(Stored data entries)
● ● ● ● ● ● ●

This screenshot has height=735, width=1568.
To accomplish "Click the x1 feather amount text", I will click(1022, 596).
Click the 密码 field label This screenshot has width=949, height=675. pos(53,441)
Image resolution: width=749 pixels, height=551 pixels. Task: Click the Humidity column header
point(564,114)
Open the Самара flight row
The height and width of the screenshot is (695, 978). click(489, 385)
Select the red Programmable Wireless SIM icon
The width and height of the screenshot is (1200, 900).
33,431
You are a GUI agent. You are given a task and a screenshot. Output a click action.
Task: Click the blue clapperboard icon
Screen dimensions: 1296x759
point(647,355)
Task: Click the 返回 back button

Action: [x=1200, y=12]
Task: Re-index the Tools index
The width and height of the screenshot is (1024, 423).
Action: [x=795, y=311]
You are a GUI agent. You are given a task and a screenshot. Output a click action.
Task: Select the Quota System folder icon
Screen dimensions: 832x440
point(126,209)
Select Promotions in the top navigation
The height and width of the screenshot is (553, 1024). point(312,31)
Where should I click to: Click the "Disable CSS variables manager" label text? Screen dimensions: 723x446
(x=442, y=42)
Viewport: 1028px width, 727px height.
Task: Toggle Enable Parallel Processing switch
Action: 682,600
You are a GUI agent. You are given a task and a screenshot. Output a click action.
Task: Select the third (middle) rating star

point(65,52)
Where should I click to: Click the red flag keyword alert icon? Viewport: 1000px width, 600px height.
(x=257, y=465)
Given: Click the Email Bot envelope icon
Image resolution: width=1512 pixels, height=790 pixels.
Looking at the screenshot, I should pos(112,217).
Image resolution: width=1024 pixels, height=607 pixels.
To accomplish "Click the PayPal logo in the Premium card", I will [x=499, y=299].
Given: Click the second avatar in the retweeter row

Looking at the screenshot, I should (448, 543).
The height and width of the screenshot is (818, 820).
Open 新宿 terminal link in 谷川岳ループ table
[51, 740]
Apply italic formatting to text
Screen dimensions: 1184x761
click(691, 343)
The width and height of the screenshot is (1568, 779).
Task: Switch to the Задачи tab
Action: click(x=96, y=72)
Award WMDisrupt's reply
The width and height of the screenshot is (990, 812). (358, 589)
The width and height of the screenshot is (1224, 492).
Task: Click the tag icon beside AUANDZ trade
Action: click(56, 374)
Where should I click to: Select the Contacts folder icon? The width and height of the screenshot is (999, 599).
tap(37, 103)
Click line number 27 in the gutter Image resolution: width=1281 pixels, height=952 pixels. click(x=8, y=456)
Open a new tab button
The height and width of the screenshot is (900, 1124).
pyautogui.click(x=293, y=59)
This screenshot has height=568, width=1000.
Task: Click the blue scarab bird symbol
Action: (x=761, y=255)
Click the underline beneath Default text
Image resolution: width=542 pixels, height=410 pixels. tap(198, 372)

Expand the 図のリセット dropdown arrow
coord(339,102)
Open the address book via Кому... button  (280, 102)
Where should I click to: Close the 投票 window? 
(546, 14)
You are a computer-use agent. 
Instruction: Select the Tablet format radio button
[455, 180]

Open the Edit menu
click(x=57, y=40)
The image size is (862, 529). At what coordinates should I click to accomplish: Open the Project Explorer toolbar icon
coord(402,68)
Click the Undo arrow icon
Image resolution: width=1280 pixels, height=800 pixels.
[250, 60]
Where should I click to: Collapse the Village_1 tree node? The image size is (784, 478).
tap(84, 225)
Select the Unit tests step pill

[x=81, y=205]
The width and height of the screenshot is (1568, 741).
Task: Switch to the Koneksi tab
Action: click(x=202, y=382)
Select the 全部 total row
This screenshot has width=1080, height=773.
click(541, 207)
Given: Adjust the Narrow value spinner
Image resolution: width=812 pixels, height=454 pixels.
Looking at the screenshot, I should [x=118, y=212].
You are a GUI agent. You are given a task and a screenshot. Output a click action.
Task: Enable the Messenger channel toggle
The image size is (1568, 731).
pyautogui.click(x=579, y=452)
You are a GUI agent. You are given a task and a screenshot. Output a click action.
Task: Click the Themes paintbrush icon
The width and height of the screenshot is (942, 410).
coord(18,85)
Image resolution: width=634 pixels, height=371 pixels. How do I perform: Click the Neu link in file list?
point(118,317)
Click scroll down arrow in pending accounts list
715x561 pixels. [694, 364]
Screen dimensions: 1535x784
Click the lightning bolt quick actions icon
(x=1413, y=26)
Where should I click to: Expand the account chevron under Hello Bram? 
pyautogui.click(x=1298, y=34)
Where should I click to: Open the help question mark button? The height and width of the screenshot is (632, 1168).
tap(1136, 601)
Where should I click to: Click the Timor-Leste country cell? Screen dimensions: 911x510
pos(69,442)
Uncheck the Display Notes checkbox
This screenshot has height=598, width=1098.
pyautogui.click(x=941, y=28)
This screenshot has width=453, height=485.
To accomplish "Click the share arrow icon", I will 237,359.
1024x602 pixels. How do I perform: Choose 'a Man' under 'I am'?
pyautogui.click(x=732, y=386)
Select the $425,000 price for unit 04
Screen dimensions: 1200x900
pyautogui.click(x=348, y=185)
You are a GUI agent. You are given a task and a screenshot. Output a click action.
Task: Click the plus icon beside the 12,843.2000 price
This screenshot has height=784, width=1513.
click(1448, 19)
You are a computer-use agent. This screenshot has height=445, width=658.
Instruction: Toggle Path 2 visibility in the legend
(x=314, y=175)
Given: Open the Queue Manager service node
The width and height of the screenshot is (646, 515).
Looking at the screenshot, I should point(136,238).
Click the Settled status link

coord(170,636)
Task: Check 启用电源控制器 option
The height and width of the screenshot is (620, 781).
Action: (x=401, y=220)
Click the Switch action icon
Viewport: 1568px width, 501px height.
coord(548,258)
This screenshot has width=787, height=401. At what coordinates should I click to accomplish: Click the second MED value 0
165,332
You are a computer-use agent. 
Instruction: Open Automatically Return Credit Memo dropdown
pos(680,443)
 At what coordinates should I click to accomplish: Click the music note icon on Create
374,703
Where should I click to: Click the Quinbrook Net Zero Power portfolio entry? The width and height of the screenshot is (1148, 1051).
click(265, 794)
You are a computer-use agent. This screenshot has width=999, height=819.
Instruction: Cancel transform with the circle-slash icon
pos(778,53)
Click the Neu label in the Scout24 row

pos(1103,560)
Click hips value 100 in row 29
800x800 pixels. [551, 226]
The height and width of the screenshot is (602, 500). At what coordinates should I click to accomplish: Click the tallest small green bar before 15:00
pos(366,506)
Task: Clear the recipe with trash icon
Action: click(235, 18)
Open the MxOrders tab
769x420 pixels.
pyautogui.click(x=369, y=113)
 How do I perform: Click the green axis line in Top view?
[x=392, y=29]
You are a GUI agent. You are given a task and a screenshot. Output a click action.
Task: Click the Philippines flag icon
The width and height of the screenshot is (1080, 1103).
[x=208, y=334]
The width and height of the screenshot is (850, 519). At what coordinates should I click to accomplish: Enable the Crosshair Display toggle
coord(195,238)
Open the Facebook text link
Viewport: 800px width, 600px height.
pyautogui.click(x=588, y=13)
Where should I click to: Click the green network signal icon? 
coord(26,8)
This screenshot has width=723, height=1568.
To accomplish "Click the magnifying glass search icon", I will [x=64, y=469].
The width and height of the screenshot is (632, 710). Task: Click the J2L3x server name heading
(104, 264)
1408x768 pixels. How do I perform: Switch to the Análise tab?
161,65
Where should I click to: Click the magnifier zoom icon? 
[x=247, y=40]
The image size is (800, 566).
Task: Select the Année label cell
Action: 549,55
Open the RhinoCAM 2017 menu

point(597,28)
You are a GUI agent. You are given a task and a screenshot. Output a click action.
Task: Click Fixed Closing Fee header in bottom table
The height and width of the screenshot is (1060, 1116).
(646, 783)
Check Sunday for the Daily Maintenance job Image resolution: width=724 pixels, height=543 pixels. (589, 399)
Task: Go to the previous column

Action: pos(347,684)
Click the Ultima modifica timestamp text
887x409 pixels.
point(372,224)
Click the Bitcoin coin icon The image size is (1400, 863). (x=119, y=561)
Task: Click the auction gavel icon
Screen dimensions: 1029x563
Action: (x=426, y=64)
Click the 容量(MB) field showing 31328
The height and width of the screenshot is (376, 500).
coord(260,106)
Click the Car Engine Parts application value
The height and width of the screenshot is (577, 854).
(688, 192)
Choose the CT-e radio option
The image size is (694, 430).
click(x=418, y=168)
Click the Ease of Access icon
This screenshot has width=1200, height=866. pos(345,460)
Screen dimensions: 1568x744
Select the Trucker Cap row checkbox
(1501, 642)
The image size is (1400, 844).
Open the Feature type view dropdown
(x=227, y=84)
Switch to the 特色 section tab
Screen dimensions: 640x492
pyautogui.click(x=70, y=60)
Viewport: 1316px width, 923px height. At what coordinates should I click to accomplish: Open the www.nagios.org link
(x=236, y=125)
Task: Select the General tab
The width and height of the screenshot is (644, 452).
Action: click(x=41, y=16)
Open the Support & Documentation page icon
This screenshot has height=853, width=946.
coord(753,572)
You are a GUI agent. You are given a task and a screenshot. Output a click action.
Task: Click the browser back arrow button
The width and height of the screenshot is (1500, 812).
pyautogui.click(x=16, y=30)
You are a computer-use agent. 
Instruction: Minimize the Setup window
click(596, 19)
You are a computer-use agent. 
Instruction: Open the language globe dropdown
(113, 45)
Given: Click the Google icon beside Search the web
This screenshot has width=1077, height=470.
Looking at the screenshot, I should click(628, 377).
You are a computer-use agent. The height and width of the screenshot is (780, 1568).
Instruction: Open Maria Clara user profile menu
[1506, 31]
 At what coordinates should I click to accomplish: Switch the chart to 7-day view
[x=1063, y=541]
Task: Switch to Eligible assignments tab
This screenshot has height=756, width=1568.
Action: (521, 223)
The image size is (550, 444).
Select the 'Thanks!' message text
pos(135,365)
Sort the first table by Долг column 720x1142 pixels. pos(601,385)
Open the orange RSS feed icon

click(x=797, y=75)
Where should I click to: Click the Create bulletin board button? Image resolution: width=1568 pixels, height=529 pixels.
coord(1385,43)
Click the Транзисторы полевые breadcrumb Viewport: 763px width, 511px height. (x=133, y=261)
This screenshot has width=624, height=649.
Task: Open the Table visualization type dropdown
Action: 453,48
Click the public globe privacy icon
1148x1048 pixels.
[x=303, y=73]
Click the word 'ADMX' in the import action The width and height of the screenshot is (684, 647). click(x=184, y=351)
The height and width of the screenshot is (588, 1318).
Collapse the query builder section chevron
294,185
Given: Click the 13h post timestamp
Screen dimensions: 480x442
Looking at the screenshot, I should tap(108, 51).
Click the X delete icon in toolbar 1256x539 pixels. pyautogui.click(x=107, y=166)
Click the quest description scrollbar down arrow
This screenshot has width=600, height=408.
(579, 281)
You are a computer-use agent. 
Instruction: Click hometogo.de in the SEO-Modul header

● ● ● ● ● ● ●

__TASK PROMPT__. The lines running from the start of the data through the one that contains "Select the red Programmable Wireless SIM icon" should be reproduced exactly, and only those.

__WRITTEN RESPONSE__.
This screenshot has height=735, width=1568.
To accomplish "Click the x1 feather amount text", I will click(1022, 596).
Click the 密码 field label This screenshot has width=949, height=675. pos(53,441)
Image resolution: width=749 pixels, height=551 pixels. Task: Click the Humidity column header
point(564,114)
Open the Самара flight row
The height and width of the screenshot is (695, 978). click(489, 385)
Select the red Programmable Wireless SIM icon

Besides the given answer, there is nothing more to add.